▸ SHORT PROBLEM 1: According to the squash profile, how many PSA tournaments did Power win during his career?

▸ SELECTED EXTRACT:
= = =

Power retired from playing competitive squash two years ago, but his mark on the sport is sure to last forever.
During his storied 15 year career, the Canadian legend won 36 PSA tournaments, captured gold at the 2002 Commonwealth Games and is one of the few professional athletes to retire as World No. 1.
Though he is no longer competing, Power is still the face – and voice – of the sport.
For the second year, the 32 year old will be the Honourary Players’ Chairman at the PACE Canadian Squash Classic. His main role is to do what came naturally during his storied 15 year playing career: speak up.

Power will be front and center at the event he won a record three times. He will provide colour commentary for the High Definition TSN broadcast, break down most matches for live fans and be around to regale in past triumphs and generally talk squash with fans.
“He’s definitely someone who’s quick to tell you his opinion,” joked tournament organizer John Nimick. “The key thing he’s doing is giving the pre-match analysis, so fans will be able to hear him talk about the match that they’re going to see. From a spectator standpoint, to have an icon from Canadian squash describe the match is a huge advantage.”
Perhaps no other squash player has had as much influence on the game as Power did when he turned pro in 1991. From a technical standpoint, his attacking style and inventive shot selection won him support all over the world and changed how people play today. But what made him the “people’s champion” was his personality.

= = =

▸ DATA EXTRACT:
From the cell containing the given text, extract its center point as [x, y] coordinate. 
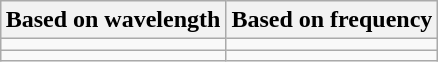
Based on wavelength [113, 20]
Based on frequency [332, 20]
Find where the given text appears and provide that cell's center as [x, y] coordinate. 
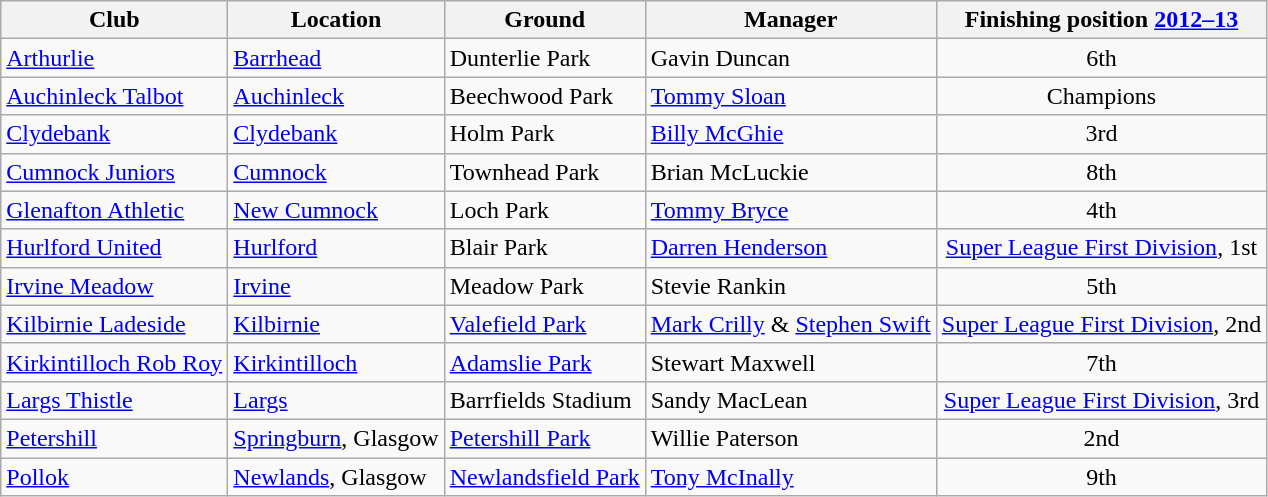
Newlandsfield Park [544, 477]
Super League First Division, 3rd [1101, 400]
Dunterlie Park [544, 58]
9th [1101, 477]
Largs [336, 400]
Petershill [114, 438]
Loch Park [544, 210]
Club [114, 20]
Springburn, Glasgow [336, 438]
Billy McGhie [790, 134]
Finishing position 2012–13 [1101, 20]
Auchinleck Talbot [114, 96]
Mark Crilly & Stephen Swift [790, 324]
Irvine Meadow [114, 286]
Largs Thistle [114, 400]
Brian McLuckie [790, 172]
Tommy Bryce [790, 210]
6th [1101, 58]
Cumnock [336, 172]
Ground [544, 20]
2nd [1101, 438]
Petershill Park [544, 438]
Hurlford United [114, 248]
Kirkintilloch Rob Roy [114, 362]
Kilbirnie [336, 324]
Super League First Division, 1st [1101, 248]
4th [1101, 210]
Stewart Maxwell [790, 362]
Hurlford [336, 248]
Darren Henderson [790, 248]
Gavin Duncan [790, 58]
Pollok [114, 477]
Valefield Park [544, 324]
Irvine [336, 286]
Willie Paterson [790, 438]
3rd [1101, 134]
Cumnock Juniors [114, 172]
Manager [790, 20]
New Cumnock [336, 210]
Meadow Park [544, 286]
Arthurlie [114, 58]
Kilbirnie Ladeside [114, 324]
Kirkintilloch [336, 362]
8th [1101, 172]
Super League First Division, 2nd [1101, 324]
Tony McInally [790, 477]
Adamslie Park [544, 362]
Tommy Sloan [790, 96]
Newlands, Glasgow [336, 477]
5th [1101, 286]
Barrhead [336, 58]
Barrfields Stadium [544, 400]
Holm Park [544, 134]
7th [1101, 362]
Beechwood Park [544, 96]
Glenafton Athletic [114, 210]
Champions [1101, 96]
Auchinleck [336, 96]
Location [336, 20]
Blair Park [544, 248]
Townhead Park [544, 172]
Stevie Rankin [790, 286]
Sandy MacLean [790, 400]
Identify which cell holds the provided text, then report its (X, Y) central coordinate. 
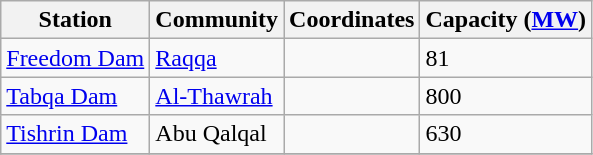
Abu Qalqal (217, 134)
800 (506, 96)
Tishrin Dam (76, 134)
630 (506, 134)
Community (217, 20)
Station (76, 20)
Al-Thawrah (217, 96)
Tabqa Dam (76, 96)
Freedom Dam (76, 58)
Coordinates (352, 20)
Raqqa (217, 58)
Capacity (MW) (506, 20)
81 (506, 58)
From the cell containing the given text, extract its center point as [X, Y] coordinate. 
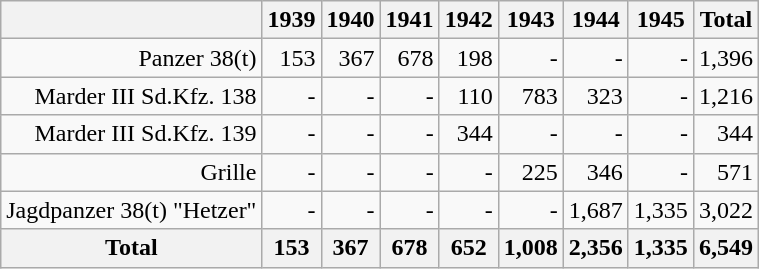
1943 [530, 20]
2,356 [596, 248]
1,008 [530, 248]
1941 [410, 20]
6,549 [726, 248]
1945 [660, 20]
Grille [132, 172]
571 [726, 172]
323 [596, 96]
Panzer 38(t) [132, 58]
1940 [350, 20]
225 [530, 172]
Marder III Sd.Kfz. 139 [132, 134]
3,022 [726, 210]
1,687 [596, 210]
1944 [596, 20]
Marder III Sd.Kfz. 138 [132, 96]
198 [468, 58]
1,216 [726, 96]
783 [530, 96]
1942 [468, 20]
652 [468, 248]
346 [596, 172]
1,396 [726, 58]
1939 [292, 20]
Jagdpanzer 38(t) "Hetzer" [132, 210]
110 [468, 96]
Identify which cell holds the provided text, then report its (X, Y) central coordinate. 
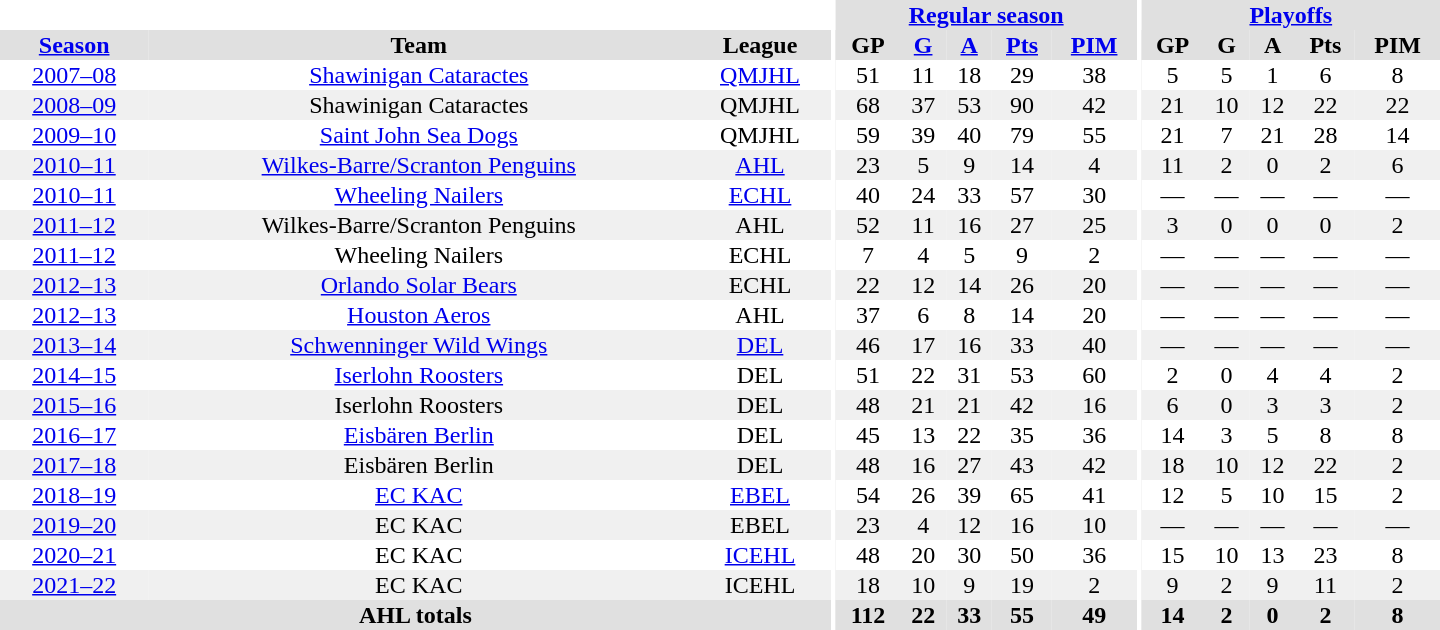
43 (1022, 465)
50 (1022, 555)
Schwenninger Wild Wings (418, 345)
35 (1022, 435)
League (760, 45)
2018–19 (74, 495)
2019–20 (74, 525)
17 (923, 345)
19 (1022, 585)
2013–14 (74, 345)
Saint John Sea Dogs (418, 135)
2017–18 (74, 465)
1 (1273, 75)
Playoffs (1291, 15)
28 (1326, 135)
90 (1022, 105)
57 (1022, 195)
68 (868, 105)
41 (1094, 495)
38 (1094, 75)
Orlando Solar Bears (418, 285)
Team (418, 45)
31 (969, 375)
Houston Aeros (418, 315)
2014–15 (74, 375)
45 (868, 435)
25 (1094, 225)
Regular season (986, 15)
79 (1022, 135)
2016–17 (74, 435)
AHL totals (416, 615)
60 (1094, 375)
54 (868, 495)
52 (868, 225)
112 (868, 615)
49 (1094, 615)
2009–10 (74, 135)
2021–22 (74, 585)
2007–08 (74, 75)
59 (868, 135)
65 (1022, 495)
2015–16 (74, 405)
Season (74, 45)
2020–21 (74, 555)
46 (868, 345)
29 (1022, 75)
24 (923, 195)
2008–09 (74, 105)
Pinpoint the cell where the given text exists, returning its [X, Y] midpoint coordinate. 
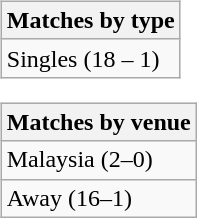
Malaysia (2–0) [98, 160]
Matches by venue [98, 122]
Matches by type [90, 20]
Singles (18 – 1) [90, 58]
Away (16–1) [98, 198]
From the cell containing the given text, extract its center point as (X, Y) coordinate. 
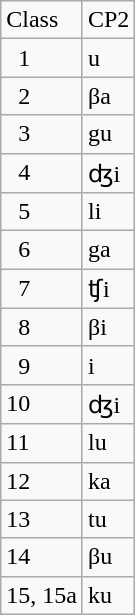
1 (42, 58)
ku (108, 595)
6 (42, 250)
βi (108, 327)
7 (42, 289)
12 (42, 481)
15, 15a (42, 595)
11 (42, 443)
CP2 (108, 20)
lu (108, 443)
9 (42, 365)
Class (42, 20)
i (108, 365)
ka (108, 481)
ʧi (108, 289)
li (108, 212)
ga (108, 250)
2 (42, 96)
5 (42, 212)
14 (42, 557)
βa (108, 96)
u (108, 58)
10 (42, 404)
8 (42, 327)
4 (42, 173)
tu (108, 519)
gu (108, 134)
3 (42, 134)
13 (42, 519)
βu (108, 557)
Identify which cell holds the provided text, then report its (X, Y) central coordinate. 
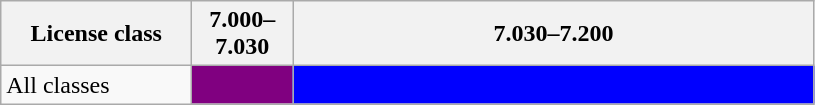
License class (96, 34)
7.000–7.030 (242, 34)
All classes (96, 85)
7.030–7.200 (554, 34)
Identify which cell holds the provided text, then report its [x, y] central coordinate. 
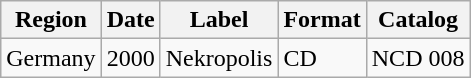
Region [51, 20]
CD [322, 58]
2000 [130, 58]
Label [219, 20]
Germany [51, 58]
Format [322, 20]
Date [130, 20]
Catalog [418, 20]
Nekropolis [219, 58]
NCD 008 [418, 58]
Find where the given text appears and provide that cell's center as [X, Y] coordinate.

= = =

▸ SHORT PROBLEM 2: Recast a stretch of the rows as a Markdown table with the columns Number and Row text, leaving out blank lines. Begin at the line that has "Malaysia (2–0) [98, 160]" and stop after the line that has "(X, Y) coordinate.", including both.

▸ WRITTEN ANSWER 1: 36

▸ WRITTEN ANSWER 2:
| Number | Row text |
|---|---|
| 1 | Malaysia (2–0) [98, 160] |
| 2 | Matches by venue [98, 122] |
| 3 | Matches by type [90, 20] |
| 4 | Singles (18 – 1) [90, 58] |
| 5 | Away (16–1) [98, 198] |
| 6 | From the cell containing the given text, extract its center point as (X, Y) coordinate.  |